→ **DATA**:

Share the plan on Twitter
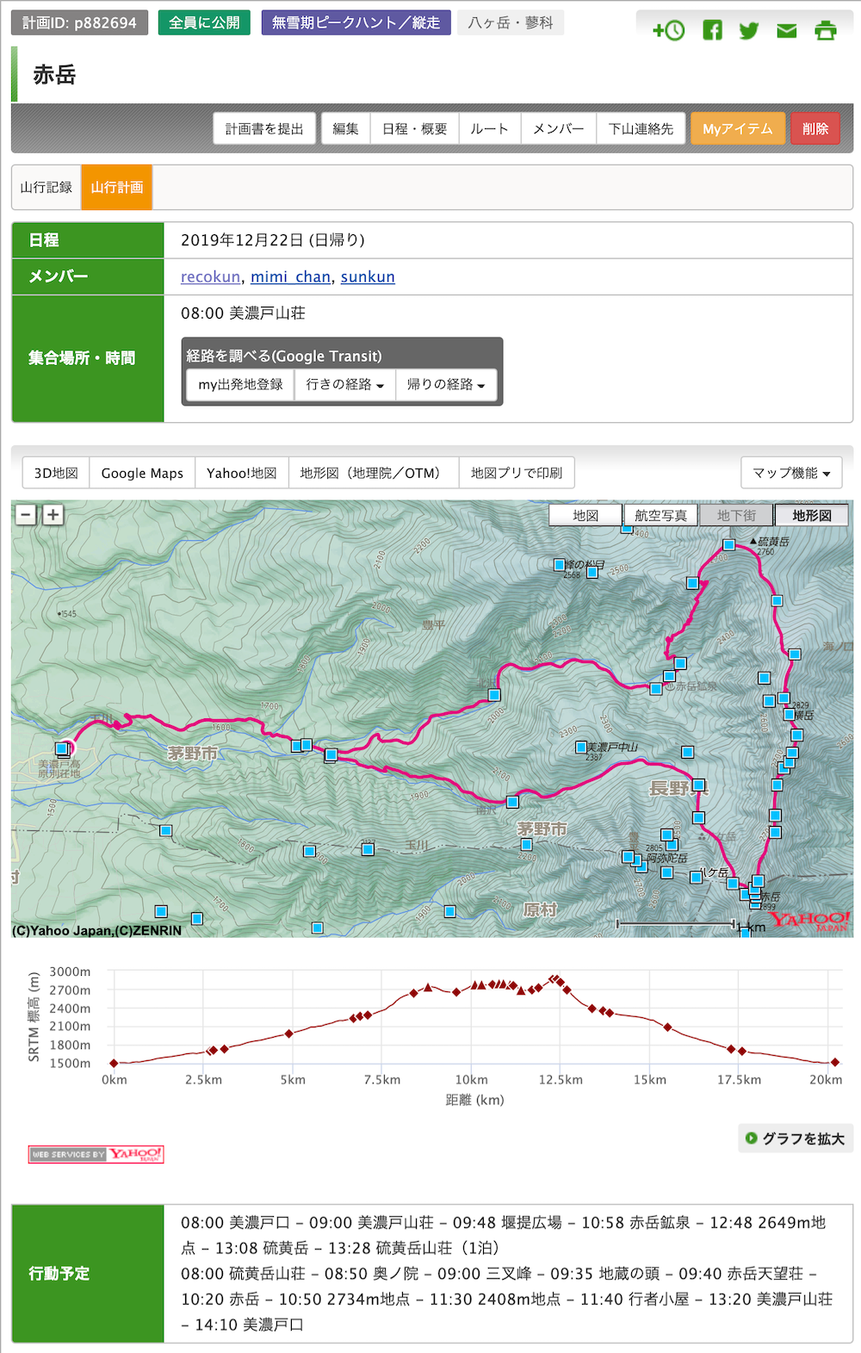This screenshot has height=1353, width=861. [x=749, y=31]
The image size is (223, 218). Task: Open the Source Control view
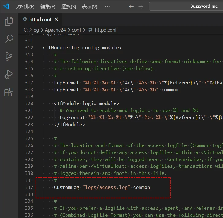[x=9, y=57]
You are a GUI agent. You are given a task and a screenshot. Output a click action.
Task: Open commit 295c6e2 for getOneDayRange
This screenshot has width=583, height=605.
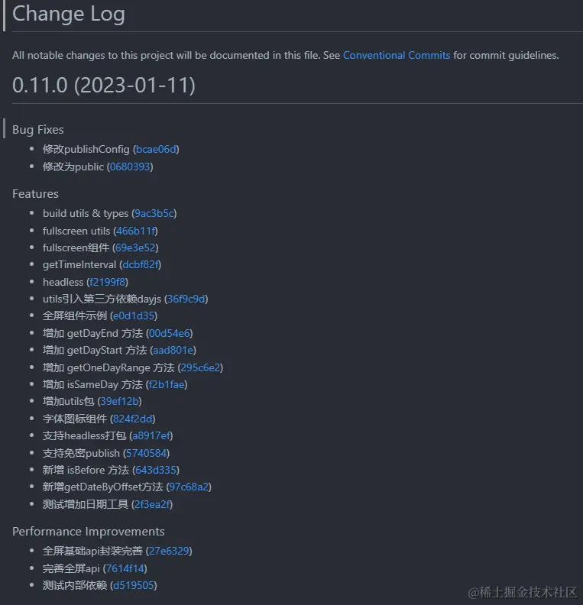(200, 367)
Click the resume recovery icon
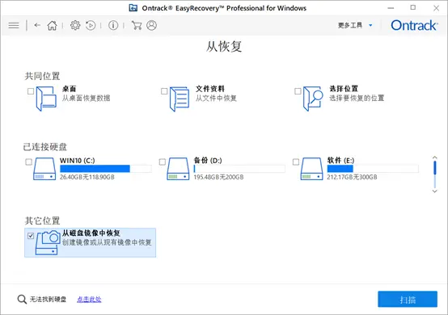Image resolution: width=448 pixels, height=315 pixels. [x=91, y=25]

* * *

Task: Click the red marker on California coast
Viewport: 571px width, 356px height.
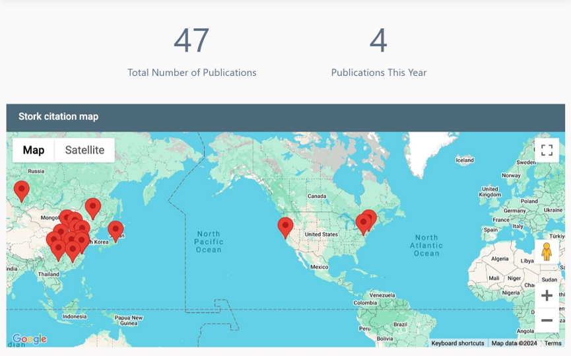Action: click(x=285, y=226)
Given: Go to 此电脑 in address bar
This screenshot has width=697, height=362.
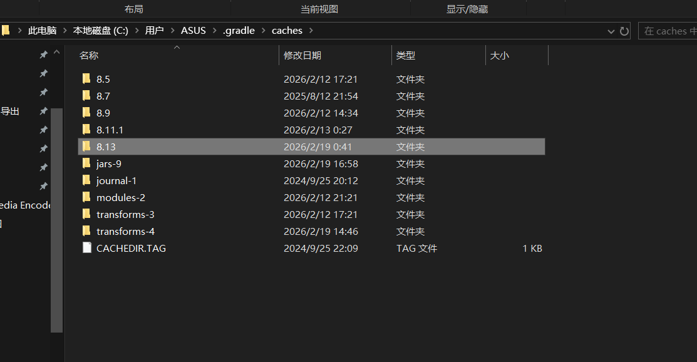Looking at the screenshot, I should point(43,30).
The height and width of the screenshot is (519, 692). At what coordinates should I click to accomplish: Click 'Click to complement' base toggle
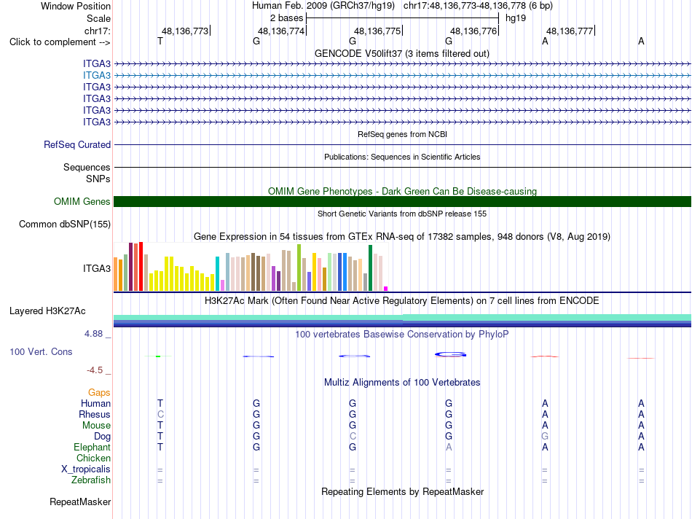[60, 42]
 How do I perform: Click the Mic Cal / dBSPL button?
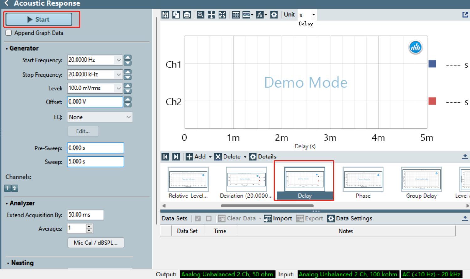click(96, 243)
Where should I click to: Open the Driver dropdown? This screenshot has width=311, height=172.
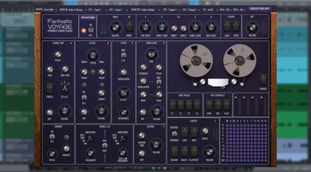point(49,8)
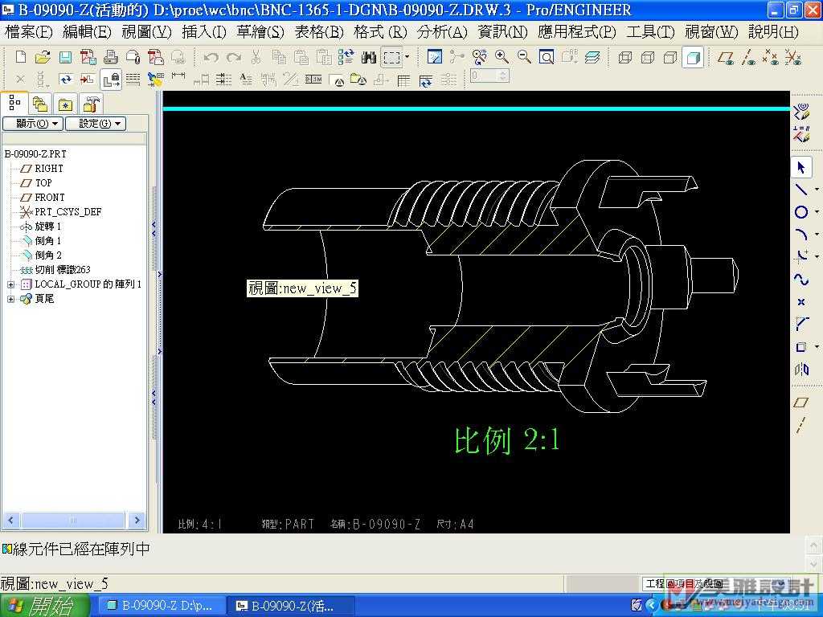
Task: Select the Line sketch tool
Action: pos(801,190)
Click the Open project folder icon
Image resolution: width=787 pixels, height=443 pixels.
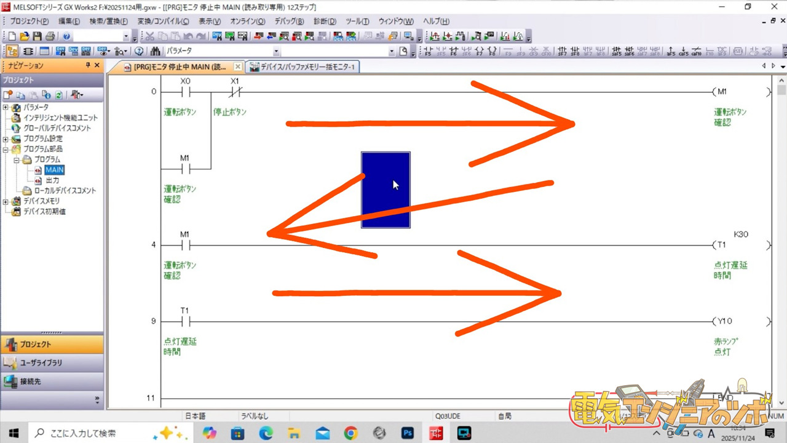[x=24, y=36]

→ **WORK TO COMPLETE**: Every line above between the one containing "Share the plan on Twitter" and the one containing "You are a GUI", those two included, is to be printed exactly. No pictures go into the copy.

→ **RESPONSE TO THIS EXERCISE**:
Share the plan on Twitter
This screenshot has height=1353, width=861. [x=749, y=31]
The image size is (223, 218). Task: Open the Source Control view
[x=9, y=57]
You are a GUI agent. You are given a task and a screenshot. Output a click action.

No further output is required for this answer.